# Data rows start

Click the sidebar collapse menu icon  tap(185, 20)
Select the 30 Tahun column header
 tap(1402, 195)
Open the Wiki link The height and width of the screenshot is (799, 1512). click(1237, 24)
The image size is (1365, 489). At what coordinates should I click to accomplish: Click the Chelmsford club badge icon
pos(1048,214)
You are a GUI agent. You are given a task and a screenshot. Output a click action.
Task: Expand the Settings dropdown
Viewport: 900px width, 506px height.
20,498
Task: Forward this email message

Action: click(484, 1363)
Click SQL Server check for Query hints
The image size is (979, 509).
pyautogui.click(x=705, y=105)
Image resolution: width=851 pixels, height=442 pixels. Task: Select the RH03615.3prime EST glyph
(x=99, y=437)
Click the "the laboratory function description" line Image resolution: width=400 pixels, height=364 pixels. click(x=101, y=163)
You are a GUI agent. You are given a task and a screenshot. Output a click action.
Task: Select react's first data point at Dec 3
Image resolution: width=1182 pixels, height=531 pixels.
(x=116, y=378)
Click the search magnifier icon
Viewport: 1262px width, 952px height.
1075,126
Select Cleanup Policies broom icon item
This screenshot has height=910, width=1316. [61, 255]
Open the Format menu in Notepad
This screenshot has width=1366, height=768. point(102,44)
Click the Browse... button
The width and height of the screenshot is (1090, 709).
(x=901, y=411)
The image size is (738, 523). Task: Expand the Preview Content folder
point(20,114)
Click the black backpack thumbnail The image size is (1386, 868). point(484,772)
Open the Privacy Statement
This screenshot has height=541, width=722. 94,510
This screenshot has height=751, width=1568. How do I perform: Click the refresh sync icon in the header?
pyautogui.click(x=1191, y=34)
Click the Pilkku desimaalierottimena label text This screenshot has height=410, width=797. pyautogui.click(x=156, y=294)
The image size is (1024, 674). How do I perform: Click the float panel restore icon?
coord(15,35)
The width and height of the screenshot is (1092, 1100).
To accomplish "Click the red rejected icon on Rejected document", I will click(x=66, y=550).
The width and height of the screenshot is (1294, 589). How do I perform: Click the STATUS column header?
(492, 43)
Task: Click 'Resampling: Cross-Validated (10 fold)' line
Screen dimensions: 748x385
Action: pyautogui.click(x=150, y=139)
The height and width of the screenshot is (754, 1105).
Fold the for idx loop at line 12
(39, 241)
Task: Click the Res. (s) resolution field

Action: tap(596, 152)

# Data rows end

_Problem statement_:
Copy all of the rows above line for line, changing nothing.

_Reply to the task_:
Click the sidebar collapse menu icon  tap(185, 20)
Select the 30 Tahun column header
 tap(1402, 195)
Open the Wiki link The height and width of the screenshot is (799, 1512). click(1237, 24)
The image size is (1365, 489). At what coordinates should I click to accomplish: Click the Chelmsford club badge icon
pos(1048,214)
You are a GUI agent. You are given a task and a screenshot. Output a click action.
Task: Expand the Settings dropdown
Viewport: 900px width, 506px height.
20,498
Task: Forward this email message

Action: click(484, 1363)
Click SQL Server check for Query hints
The image size is (979, 509).
pyautogui.click(x=705, y=105)
Image resolution: width=851 pixels, height=442 pixels. Task: Select the RH03615.3prime EST glyph
(x=99, y=437)
Click the "the laboratory function description" line Image resolution: width=400 pixels, height=364 pixels. click(x=101, y=163)
You are a GUI agent. You are given a task and a screenshot. Output a click action.
Task: Select react's first data point at Dec 3
Image resolution: width=1182 pixels, height=531 pixels.
(x=116, y=378)
Click the search magnifier icon
Viewport: 1262px width, 952px height.
1075,126
Select Cleanup Policies broom icon item
This screenshot has height=910, width=1316. [61, 255]
Open the Format menu in Notepad
This screenshot has width=1366, height=768. point(102,44)
Click the Browse... button
The width and height of the screenshot is (1090, 709).
(x=901, y=411)
The image size is (738, 523). Task: Expand the Preview Content folder
point(20,114)
Click the black backpack thumbnail The image size is (1386, 868). point(484,772)
Open the Privacy Statement
This screenshot has height=541, width=722. 94,510
This screenshot has height=751, width=1568. How do I perform: Click the refresh sync icon in the header?
pyautogui.click(x=1191, y=34)
Click the Pilkku desimaalierottimena label text This screenshot has height=410, width=797. pyautogui.click(x=156, y=294)
The image size is (1024, 674). How do I perform: Click the float panel restore icon?
coord(15,35)
The width and height of the screenshot is (1092, 1100).
To accomplish "Click the red rejected icon on Rejected document", I will click(x=66, y=550).
The width and height of the screenshot is (1294, 589). How do I perform: Click the STATUS column header?
(492, 43)
Task: Click 'Resampling: Cross-Validated (10 fold)' line
Screen dimensions: 748x385
Action: pyautogui.click(x=150, y=139)
The height and width of the screenshot is (754, 1105).
Fold the for idx loop at line 12
(39, 241)
Task: Click the Res. (s) resolution field

Action: tap(596, 152)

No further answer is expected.